EXERCISE PROMPT >>
Please return the lines below word for word, changing nothing.

DATASET RECORDS >>
+-------+

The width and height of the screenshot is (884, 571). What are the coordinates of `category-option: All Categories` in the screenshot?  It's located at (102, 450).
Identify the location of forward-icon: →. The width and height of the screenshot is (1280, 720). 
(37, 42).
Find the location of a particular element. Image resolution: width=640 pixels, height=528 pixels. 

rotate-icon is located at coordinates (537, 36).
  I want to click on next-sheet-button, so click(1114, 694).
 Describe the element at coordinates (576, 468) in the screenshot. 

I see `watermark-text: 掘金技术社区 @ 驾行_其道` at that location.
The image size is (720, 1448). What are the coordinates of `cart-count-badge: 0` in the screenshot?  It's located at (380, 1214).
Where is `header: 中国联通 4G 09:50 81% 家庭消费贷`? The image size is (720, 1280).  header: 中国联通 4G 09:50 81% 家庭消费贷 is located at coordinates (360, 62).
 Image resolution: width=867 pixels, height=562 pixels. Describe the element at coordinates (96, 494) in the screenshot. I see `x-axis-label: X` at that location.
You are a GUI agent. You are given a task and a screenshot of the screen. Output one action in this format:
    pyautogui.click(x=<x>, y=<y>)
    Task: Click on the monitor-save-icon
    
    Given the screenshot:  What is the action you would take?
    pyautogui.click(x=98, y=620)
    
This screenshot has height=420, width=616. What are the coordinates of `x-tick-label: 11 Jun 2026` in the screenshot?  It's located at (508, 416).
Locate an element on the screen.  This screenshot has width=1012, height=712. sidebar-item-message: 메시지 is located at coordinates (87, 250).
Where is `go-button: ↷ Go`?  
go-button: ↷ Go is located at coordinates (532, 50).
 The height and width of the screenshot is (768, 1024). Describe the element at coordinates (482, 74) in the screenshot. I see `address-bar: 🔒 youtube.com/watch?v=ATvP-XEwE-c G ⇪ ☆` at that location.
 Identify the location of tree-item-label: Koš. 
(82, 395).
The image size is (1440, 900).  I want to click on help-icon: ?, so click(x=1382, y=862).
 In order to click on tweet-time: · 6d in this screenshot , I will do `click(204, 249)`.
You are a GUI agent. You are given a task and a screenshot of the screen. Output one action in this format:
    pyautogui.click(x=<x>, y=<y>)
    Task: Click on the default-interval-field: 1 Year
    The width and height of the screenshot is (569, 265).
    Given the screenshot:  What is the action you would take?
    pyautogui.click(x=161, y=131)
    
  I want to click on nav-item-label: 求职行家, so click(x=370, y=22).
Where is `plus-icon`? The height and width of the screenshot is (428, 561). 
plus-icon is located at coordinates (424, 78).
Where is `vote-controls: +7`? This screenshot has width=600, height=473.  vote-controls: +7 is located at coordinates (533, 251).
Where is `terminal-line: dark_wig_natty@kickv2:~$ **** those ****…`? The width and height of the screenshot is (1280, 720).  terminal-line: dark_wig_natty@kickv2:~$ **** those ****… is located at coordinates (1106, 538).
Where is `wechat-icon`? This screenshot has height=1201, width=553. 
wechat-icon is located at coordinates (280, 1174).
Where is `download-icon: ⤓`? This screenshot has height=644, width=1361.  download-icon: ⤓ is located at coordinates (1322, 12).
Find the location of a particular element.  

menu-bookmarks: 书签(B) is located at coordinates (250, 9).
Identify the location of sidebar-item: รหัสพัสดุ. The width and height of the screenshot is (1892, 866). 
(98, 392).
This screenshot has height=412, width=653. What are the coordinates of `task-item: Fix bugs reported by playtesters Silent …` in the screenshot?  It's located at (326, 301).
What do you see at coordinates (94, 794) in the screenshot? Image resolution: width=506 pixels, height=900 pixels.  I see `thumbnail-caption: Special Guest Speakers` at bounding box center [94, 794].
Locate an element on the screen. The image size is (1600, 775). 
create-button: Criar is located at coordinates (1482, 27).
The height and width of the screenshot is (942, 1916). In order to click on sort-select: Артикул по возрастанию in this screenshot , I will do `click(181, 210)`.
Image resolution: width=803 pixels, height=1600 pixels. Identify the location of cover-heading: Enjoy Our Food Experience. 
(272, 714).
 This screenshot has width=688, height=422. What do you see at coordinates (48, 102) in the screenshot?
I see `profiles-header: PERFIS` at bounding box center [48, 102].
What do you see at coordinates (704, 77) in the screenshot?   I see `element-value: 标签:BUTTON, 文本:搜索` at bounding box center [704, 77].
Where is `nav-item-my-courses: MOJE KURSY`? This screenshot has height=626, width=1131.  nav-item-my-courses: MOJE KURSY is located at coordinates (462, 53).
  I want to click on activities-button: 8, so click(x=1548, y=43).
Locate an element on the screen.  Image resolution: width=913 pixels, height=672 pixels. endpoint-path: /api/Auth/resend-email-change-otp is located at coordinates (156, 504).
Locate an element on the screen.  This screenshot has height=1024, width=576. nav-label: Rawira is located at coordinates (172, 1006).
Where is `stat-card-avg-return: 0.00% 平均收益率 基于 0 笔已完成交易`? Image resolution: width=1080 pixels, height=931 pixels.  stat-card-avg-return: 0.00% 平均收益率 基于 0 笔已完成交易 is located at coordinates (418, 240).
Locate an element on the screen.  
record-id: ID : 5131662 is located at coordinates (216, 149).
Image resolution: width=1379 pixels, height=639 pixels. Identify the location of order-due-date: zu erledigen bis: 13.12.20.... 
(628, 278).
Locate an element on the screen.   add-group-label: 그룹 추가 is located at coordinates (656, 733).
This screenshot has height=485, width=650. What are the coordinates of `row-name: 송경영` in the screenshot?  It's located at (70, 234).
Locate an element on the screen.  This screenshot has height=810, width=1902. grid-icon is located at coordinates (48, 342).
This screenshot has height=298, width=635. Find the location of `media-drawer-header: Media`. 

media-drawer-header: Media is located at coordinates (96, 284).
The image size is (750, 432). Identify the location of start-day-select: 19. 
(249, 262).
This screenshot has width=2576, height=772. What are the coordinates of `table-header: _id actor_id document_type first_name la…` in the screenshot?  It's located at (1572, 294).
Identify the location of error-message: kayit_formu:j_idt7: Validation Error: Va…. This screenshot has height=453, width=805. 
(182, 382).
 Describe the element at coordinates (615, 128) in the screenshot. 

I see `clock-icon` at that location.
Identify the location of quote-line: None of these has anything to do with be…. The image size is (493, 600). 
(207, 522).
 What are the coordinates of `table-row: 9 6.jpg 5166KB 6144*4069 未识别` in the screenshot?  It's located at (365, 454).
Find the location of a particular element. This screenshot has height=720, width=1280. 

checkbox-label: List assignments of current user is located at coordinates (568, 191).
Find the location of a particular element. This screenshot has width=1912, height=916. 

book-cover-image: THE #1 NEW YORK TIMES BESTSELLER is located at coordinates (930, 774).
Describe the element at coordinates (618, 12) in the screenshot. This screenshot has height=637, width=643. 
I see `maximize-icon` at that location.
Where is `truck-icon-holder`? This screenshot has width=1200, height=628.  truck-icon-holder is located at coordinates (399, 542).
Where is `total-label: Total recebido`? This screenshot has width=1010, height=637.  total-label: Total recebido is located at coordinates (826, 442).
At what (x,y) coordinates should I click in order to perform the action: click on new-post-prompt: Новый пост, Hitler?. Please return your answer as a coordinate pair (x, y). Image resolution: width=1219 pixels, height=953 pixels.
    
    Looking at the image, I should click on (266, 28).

+-------+

WRITTEN SOLUTION >>
The width and height of the screenshot is (884, 571). What are the coordinates of `category-option: All Categories` in the screenshot?  It's located at (102, 450).
Identify the location of forward-icon: →. The width and height of the screenshot is (1280, 720). 
(37, 42).
Find the location of a particular element. Image resolution: width=640 pixels, height=528 pixels. 

rotate-icon is located at coordinates (537, 36).
  I want to click on next-sheet-button, so click(1114, 694).
 Describe the element at coordinates (576, 468) in the screenshot. 

I see `watermark-text: 掘金技术社区 @ 驾行_其道` at that location.
The image size is (720, 1448). What are the coordinates of `cart-count-badge: 0` in the screenshot?  It's located at (380, 1214).
Where is `header: 中国联通 4G 09:50 81% 家庭消费贷`? The image size is (720, 1280).  header: 中国联通 4G 09:50 81% 家庭消费贷 is located at coordinates (360, 62).
 Image resolution: width=867 pixels, height=562 pixels. Describe the element at coordinates (96, 494) in the screenshot. I see `x-axis-label: X` at that location.
You are a GUI agent. You are given a task and a screenshot of the screen. Output one action in this format:
    pyautogui.click(x=<x>, y=<y>)
    Task: Click on the monitor-save-icon
    
    Given the screenshot:  What is the action you would take?
    pyautogui.click(x=98, y=620)
    
This screenshot has height=420, width=616. What are the coordinates of `x-tick-label: 11 Jun 2026` in the screenshot?  It's located at (508, 416).
Locate an element on the screen.  This screenshot has width=1012, height=712. sidebar-item-message: 메시지 is located at coordinates (87, 250).
Where is `go-button: ↷ Go`?  
go-button: ↷ Go is located at coordinates (532, 50).
 The height and width of the screenshot is (768, 1024). Describe the element at coordinates (482, 74) in the screenshot. I see `address-bar: 🔒 youtube.com/watch?v=ATvP-XEwE-c G ⇪ ☆` at that location.
 Identify the location of tree-item-label: Koš. 
(82, 395).
The image size is (1440, 900).  I want to click on help-icon: ?, so click(x=1382, y=862).
 In order to click on tweet-time: · 6d in this screenshot , I will do `click(204, 249)`.
You are a GUI agent. You are given a task and a screenshot of the screen. Output one action in this format:
    pyautogui.click(x=<x>, y=<y>)
    Task: Click on the default-interval-field: 1 Year
    The width and height of the screenshot is (569, 265).
    Given the screenshot:  What is the action you would take?
    pyautogui.click(x=161, y=131)
    
  I want to click on nav-item-label: 求职行家, so click(x=370, y=22).
Where is `plus-icon`? The height and width of the screenshot is (428, 561). 
plus-icon is located at coordinates (424, 78).
Where is `vote-controls: +7`? This screenshot has width=600, height=473.  vote-controls: +7 is located at coordinates (533, 251).
Where is `terminal-line: dark_wig_natty@kickv2:~$ **** those ****…`? The width and height of the screenshot is (1280, 720).  terminal-line: dark_wig_natty@kickv2:~$ **** those ****… is located at coordinates (1106, 538).
Where is `wechat-icon`? This screenshot has height=1201, width=553. 
wechat-icon is located at coordinates (280, 1174).
Where is `download-icon: ⤓`? This screenshot has height=644, width=1361.  download-icon: ⤓ is located at coordinates (1322, 12).
Find the location of a particular element.  

menu-bookmarks: 书签(B) is located at coordinates (250, 9).
Identify the location of sidebar-item: รหัสพัสดุ. The width and height of the screenshot is (1892, 866). 
(98, 392).
This screenshot has height=412, width=653. What are the coordinates of `task-item: Fix bugs reported by playtesters Silent …` in the screenshot?  It's located at (326, 301).
What do you see at coordinates (94, 794) in the screenshot? Image resolution: width=506 pixels, height=900 pixels.  I see `thumbnail-caption: Special Guest Speakers` at bounding box center [94, 794].
Locate an element on the screen. The image size is (1600, 775). 
create-button: Criar is located at coordinates (1482, 27).
The height and width of the screenshot is (942, 1916). In order to click on sort-select: Артикул по возрастанию in this screenshot , I will do `click(181, 210)`.
Image resolution: width=803 pixels, height=1600 pixels. Identify the location of cover-heading: Enjoy Our Food Experience. 
(272, 714).
 This screenshot has width=688, height=422. What do you see at coordinates (48, 102) in the screenshot?
I see `profiles-header: PERFIS` at bounding box center [48, 102].
What do you see at coordinates (704, 77) in the screenshot?   I see `element-value: 标签:BUTTON, 文本:搜索` at bounding box center [704, 77].
Where is `nav-item-my-courses: MOJE KURSY`? This screenshot has height=626, width=1131.  nav-item-my-courses: MOJE KURSY is located at coordinates (462, 53).
  I want to click on activities-button: 8, so click(x=1548, y=43).
Locate an element on the screen.  Image resolution: width=913 pixels, height=672 pixels. endpoint-path: /api/Auth/resend-email-change-otp is located at coordinates (156, 504).
Locate an element on the screen.  This screenshot has height=1024, width=576. nav-label: Rawira is located at coordinates (172, 1006).
Where is `stat-card-avg-return: 0.00% 平均收益率 基于 0 笔已完成交易`? Image resolution: width=1080 pixels, height=931 pixels.  stat-card-avg-return: 0.00% 平均收益率 基于 0 笔已完成交易 is located at coordinates (418, 240).
Locate an element on the screen.  
record-id: ID : 5131662 is located at coordinates (216, 149).
Image resolution: width=1379 pixels, height=639 pixels. Identify the location of order-due-date: zu erledigen bis: 13.12.20.... 
(628, 278).
Locate an element on the screen.   add-group-label: 그룹 추가 is located at coordinates (656, 733).
This screenshot has height=485, width=650. What are the coordinates of `row-name: 송경영` in the screenshot?  It's located at (70, 234).
Locate an element on the screen.  This screenshot has height=810, width=1902. grid-icon is located at coordinates (48, 342).
This screenshot has height=298, width=635. Find the location of `media-drawer-header: Media`. 

media-drawer-header: Media is located at coordinates (96, 284).
The image size is (750, 432). Identify the location of start-day-select: 19. 
(249, 262).
This screenshot has width=2576, height=772. What are the coordinates of `table-header: _id actor_id document_type first_name la…` in the screenshot?  It's located at (1572, 294).
Identify the location of error-message: kayit_formu:j_idt7: Validation Error: Va…. This screenshot has height=453, width=805. 
(182, 382).
 Describe the element at coordinates (615, 128) in the screenshot. 

I see `clock-icon` at that location.
Identify the location of quote-line: None of these has anything to do with be…. The image size is (493, 600). 
(207, 522).
 What are the coordinates of `table-row: 9 6.jpg 5166KB 6144*4069 未识别` in the screenshot?  It's located at (365, 454).
Find the location of a particular element. This screenshot has height=720, width=1280. 

checkbox-label: List assignments of current user is located at coordinates (568, 191).
Find the location of a particular element. This screenshot has width=1912, height=916. 

book-cover-image: THE #1 NEW YORK TIMES BESTSELLER is located at coordinates (930, 774).
Describe the element at coordinates (618, 12) in the screenshot. This screenshot has height=637, width=643. 
I see `maximize-icon` at that location.
Where is `truck-icon-holder`? This screenshot has width=1200, height=628.  truck-icon-holder is located at coordinates (399, 542).
Where is `total-label: Total recebido`? This screenshot has width=1010, height=637.  total-label: Total recebido is located at coordinates (826, 442).
At what (x,y) coordinates should I click in order to perform the action: click on new-post-prompt: Новый пост, Hitler?. Please return your answer as a coordinate pair (x, y). Image resolution: width=1219 pixels, height=953 pixels.
    
    Looking at the image, I should click on (266, 28).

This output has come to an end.